*** Text passage ***

In the illustrated embodiment, the cooling system 104 can utilize fluid coolant in the form of water vapor, fog or gaseous fuel from the fuel supply system 117, and/or other gases produced in the TCR system, as described further below. In some embodiments, the cooling system 104 can operate a refrigeration cycle that compresses and expands a dedicated coolant to drive a cooling cycle. In other embodiments, the coolant in the cooling system 104 can include exhaust products from the gas turbine 100 or other gases (e.g., methane, carbon monoxide, ammonia or nitrogen). Furthermore, in addition to extending through one or more stators 111 and/or a portion of the casing 101, the internal coolant line 139 can extend through dedicated heat exchangers or other components positioned to remove heat from air passing through the compressor section 108.
The cooling system 104 can also include an injection port 113 to provide direct cooling within the airflow of the compressor section 108. In the illustrated embodiment, the injection port 113 is operably coupled to the fuel supply system 117 and the TCR system 102 via the conduits 114 and headers 118. The injection port 113 can receive fluids including gaseous fuels from the fuel supply system 117 and/or from the TCR system 102 and expand them into the compressor section 108, resulting in a temperature drop for the expanded fuels. The cooled fuel can thus decrease the temperature of the airflow, increasing the efficiency of the compressor section 108. In addition to, or in place of, fuel from the fuel supply system 117 or the TCR system 102, other cooling gases can be directed through the injection port 113 and into the air flow of the compressor section 108. For example, carbon monoxide, ammonia, nitrogen and/or other gases can be injected into the compressor section 108 to provide cooling.
The exhaust section 128 can include a variety of components that can extract energy from the flow of gases and/or capture exhaust products from the gas stream. For example, in the illustrated embodiment the exhaust section 128 includes a plurality of helical fins 132 having fin tubes 133 extending therethrough. Fluid such as fuel and/or water can be directed through the fin tubes 133 of the fins 132, which collectively comprise a counter-current heat exchanger, to cool the exhaust stream and pre-heat the fuel and/or water. The pre-heated fuel and/or water can be directed to the TCR system 102 for TCR conversion, as further described below.
In addition to the helical fins 132, the exhaust section 128 can include an exducer 135 positioned to capture or otherwise extract substances such as water from the exhaust stream. In the illustrated embodiment, the exducer 135 includes a plurality of stator volutes 127 having cooling channels 134. Coolant fluids can be directed through the coolant channels 134 to cool the stator volutes and the exhaust stream flowing over them. Illustratively, water in the exhaust stream can condense on the stator volutes 127 and be directed to a water reservoir 116 via a collector 136 and a conduit 114. Although the exducer 135 in the illustrated embodiment includes a plurality of stator volutes 127, in other embodiments, the exducer 135 can include a rotor that slings condensates such as water out of the exhaust stream to the collector 136 for delivery to the reservoir 116.

*** Data lines ***

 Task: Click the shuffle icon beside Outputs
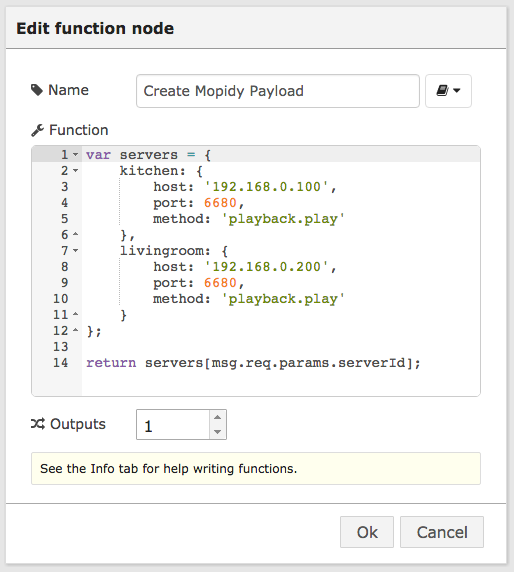coord(38,424)
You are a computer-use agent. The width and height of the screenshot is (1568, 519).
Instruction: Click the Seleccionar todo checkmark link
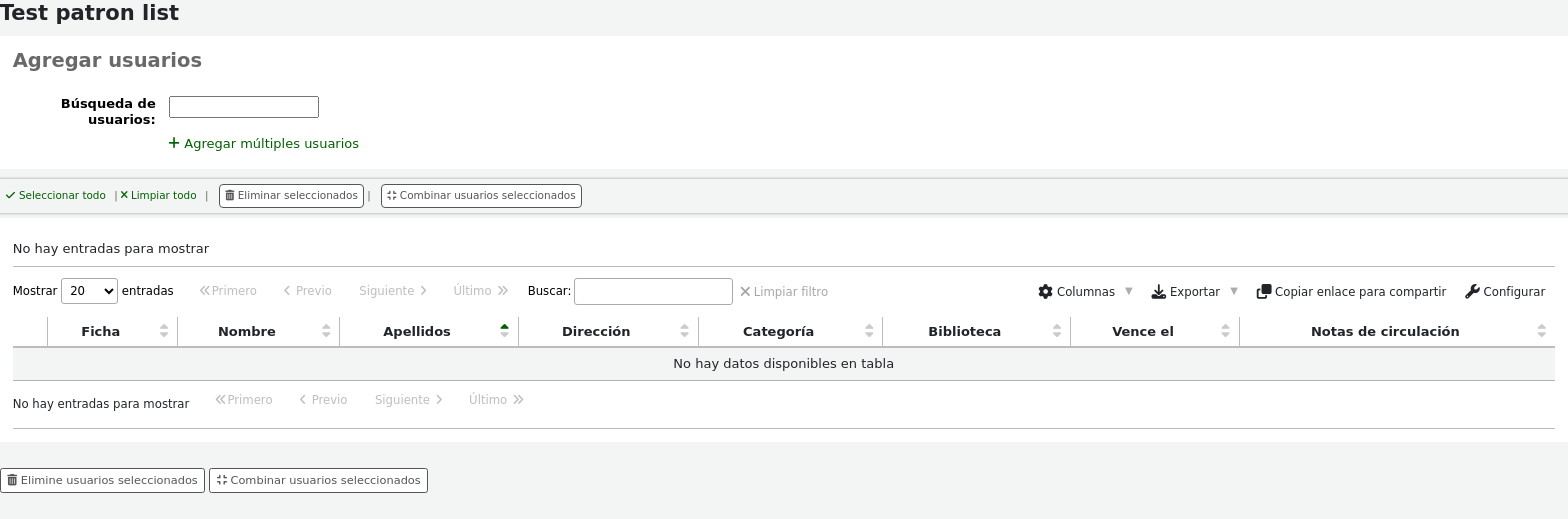(55, 195)
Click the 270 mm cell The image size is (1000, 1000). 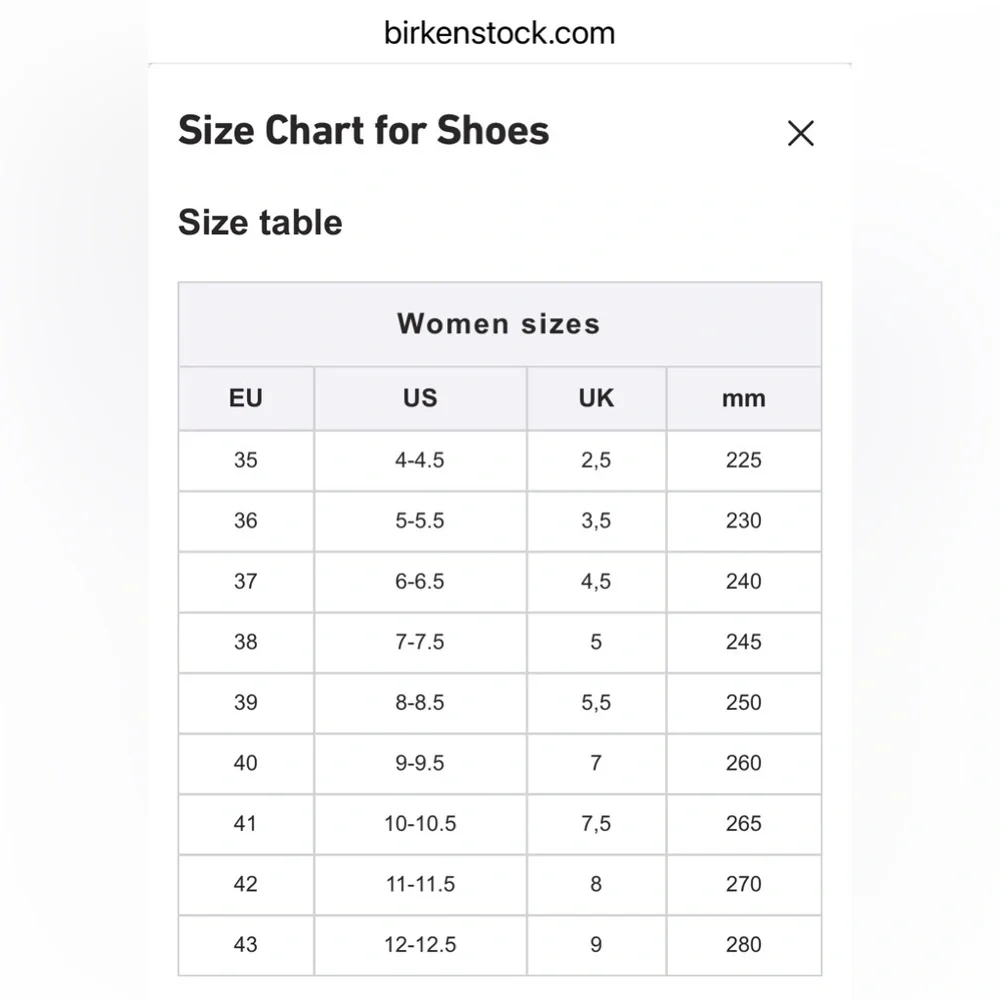[x=743, y=884]
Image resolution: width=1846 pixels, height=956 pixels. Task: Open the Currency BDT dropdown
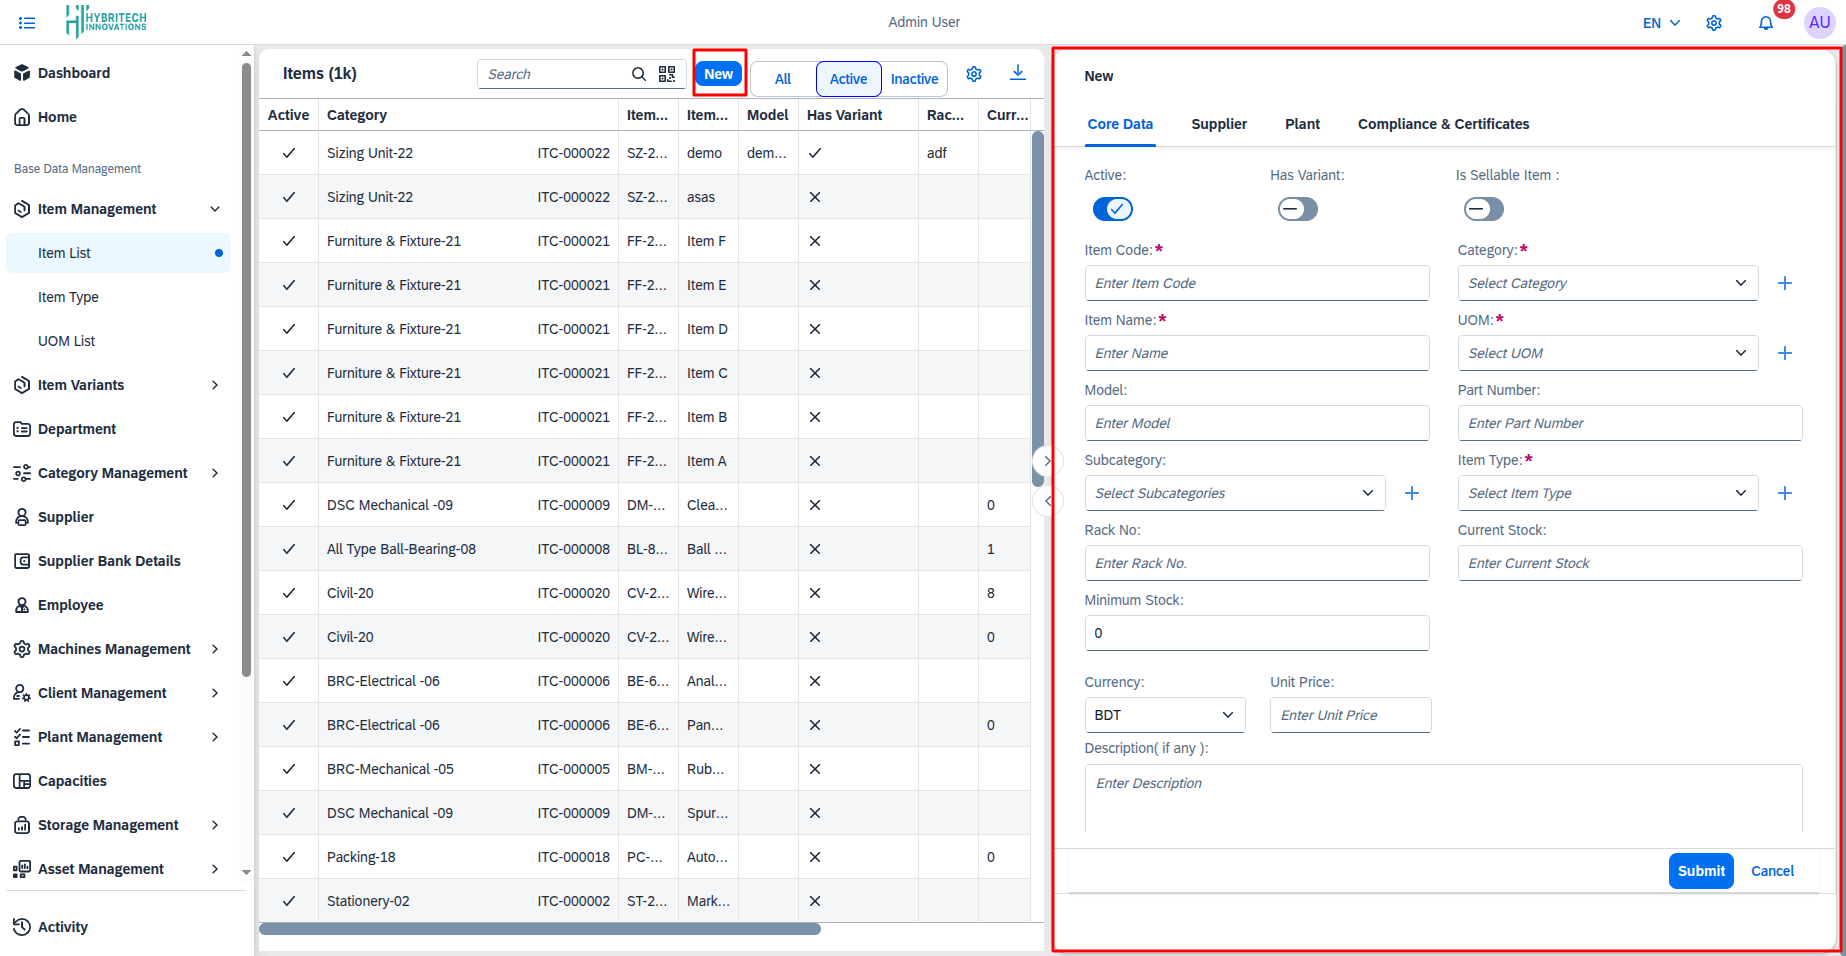coord(1164,715)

***

List the gases that the passage on gas turbine cooling names in parentheses as possible coolants in the cooling system 104. The items are separate material and have no connection to the passage on gas turbine cooling.

Solution below. methane, carbon monoxide, ammonia, nitrogen